Lo que lleva encima
Otto siempre lleva comida encima. Frutos secos en los bolsillos del abrigo, un tupper con lo que preparó la noche anterior, conservas en una bolsa si va al sótano donde tiene el almacén de semillas. No sale de casa sin algo que comer. Si alguien le preguntara por qué, no sabría explicarlo. Pero es instinto: el zorro ártico almacena hasta el noventa por ciento de la comida que recolecta y la reparte en cientos de escondites por toda la tundra. Otto no usa la tundra. Usa la nevera (siempre llena), el armario de conservas (lleno también), los bolsillos (frutos secos), y cualquier bolsa que tenga a mano.
Hay una escena que lo resume. Un compañero de la planta de procesado tiró medio sándwich al cubo de basura. Otto no dijo nada. Al día siguiente apareció en la sala de descanso un tupper con dos raciones de sopa en la nevera, sin nombre, sin nota. No fue un mensaje. Fue una respuesta. Así cuida Otto: con actos prácticos y sin aviso. Comida en la nevera del otro. Arreglar algo roto sin decirlo. Estar cerca sin hablar.
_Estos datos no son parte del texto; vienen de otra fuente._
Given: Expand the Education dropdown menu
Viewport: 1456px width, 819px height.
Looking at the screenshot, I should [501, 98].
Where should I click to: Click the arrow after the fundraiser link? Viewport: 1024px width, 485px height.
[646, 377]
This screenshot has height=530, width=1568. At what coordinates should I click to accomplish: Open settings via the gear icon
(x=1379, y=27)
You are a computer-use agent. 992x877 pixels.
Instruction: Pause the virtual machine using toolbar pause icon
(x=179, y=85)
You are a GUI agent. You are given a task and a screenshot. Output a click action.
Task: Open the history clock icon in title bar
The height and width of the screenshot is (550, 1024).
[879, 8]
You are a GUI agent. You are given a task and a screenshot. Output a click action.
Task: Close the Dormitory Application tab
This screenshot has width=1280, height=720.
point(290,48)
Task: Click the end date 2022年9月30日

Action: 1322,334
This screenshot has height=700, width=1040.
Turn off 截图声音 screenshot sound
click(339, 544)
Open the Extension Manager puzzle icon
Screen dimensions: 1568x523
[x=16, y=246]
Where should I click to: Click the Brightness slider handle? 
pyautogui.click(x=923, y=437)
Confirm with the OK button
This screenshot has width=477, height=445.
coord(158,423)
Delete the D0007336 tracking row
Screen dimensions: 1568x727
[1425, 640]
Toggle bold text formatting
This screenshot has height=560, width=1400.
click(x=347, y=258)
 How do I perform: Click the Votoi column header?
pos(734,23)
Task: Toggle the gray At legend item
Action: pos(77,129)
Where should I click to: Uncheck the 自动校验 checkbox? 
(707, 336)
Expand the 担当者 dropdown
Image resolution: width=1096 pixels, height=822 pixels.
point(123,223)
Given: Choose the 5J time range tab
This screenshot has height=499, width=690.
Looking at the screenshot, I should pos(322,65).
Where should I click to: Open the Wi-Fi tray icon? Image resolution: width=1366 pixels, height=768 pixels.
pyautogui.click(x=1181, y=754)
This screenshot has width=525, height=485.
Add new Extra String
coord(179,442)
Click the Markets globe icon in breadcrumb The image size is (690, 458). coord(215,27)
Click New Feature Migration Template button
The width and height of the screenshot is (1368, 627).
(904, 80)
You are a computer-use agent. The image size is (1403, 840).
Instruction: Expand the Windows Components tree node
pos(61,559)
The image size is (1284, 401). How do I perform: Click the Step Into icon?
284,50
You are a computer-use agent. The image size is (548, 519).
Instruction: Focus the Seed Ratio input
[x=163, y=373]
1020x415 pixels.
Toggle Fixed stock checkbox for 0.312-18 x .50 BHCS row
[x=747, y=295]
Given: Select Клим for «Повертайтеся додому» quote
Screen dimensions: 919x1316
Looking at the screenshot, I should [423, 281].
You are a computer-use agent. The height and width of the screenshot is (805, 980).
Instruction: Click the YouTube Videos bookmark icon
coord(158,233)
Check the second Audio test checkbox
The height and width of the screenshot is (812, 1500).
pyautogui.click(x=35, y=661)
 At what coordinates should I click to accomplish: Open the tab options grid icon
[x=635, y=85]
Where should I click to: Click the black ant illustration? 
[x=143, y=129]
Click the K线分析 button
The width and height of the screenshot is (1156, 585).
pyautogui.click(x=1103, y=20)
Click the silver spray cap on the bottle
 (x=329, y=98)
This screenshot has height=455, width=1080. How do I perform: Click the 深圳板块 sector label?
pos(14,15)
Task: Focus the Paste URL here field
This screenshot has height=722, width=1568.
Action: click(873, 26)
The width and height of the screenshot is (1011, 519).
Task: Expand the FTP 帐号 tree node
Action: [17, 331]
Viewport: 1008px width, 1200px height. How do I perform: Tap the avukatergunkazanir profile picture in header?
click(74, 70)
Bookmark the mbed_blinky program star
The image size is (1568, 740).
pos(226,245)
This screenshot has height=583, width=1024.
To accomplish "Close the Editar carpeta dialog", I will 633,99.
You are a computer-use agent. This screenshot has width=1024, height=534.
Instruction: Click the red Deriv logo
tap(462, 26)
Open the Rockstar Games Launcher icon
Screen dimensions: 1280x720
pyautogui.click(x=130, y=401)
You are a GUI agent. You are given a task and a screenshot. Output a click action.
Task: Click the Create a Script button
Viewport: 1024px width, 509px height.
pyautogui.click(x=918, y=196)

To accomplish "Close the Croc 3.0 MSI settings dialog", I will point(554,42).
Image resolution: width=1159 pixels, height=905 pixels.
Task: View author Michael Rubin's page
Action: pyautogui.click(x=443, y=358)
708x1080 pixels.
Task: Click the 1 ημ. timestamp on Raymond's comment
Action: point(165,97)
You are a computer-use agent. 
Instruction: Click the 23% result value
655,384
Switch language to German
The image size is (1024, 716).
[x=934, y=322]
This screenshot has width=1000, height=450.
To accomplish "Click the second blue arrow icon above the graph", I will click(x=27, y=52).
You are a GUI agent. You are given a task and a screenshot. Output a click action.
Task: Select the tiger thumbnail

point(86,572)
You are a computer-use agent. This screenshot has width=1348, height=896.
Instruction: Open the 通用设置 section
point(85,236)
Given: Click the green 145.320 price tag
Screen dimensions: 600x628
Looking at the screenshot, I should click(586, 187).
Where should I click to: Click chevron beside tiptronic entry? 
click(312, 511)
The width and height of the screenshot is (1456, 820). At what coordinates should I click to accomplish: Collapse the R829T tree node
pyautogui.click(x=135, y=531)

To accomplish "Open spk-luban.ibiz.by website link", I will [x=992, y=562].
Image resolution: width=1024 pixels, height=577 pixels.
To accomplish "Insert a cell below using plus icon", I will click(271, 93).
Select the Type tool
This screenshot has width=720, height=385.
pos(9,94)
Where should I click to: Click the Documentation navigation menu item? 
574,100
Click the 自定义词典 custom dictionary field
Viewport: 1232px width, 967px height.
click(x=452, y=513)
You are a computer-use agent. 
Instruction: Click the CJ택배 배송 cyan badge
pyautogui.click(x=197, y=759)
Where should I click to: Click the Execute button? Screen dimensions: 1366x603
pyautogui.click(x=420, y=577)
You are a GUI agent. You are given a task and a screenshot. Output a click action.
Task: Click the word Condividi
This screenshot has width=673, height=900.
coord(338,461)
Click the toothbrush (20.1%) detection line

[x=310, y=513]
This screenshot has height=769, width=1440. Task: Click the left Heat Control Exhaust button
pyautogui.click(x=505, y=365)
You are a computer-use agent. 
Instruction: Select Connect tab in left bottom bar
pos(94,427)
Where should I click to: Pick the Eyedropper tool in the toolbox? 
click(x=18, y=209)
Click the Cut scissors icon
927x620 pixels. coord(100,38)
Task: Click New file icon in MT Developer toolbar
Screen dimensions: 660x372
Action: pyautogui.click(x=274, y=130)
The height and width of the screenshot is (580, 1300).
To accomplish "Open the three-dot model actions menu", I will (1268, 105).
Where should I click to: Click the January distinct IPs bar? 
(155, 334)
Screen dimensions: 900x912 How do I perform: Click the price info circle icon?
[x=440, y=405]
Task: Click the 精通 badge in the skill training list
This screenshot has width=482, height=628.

La bolsa tote no es una mochila ni un bolso: es una bolsa. Va al hombro, se abre por arriba, se mete lo que toca. Para la compra del supermercado de Kvaløya — Otto compra siempre lo mismo: avena, mantequilla de cacahuete, café, pan de centeno, lo que esté en oferta de verduras —, para llevar botes de cristal al sótano, para cargar un libro o un cuaderno si sale a caminar.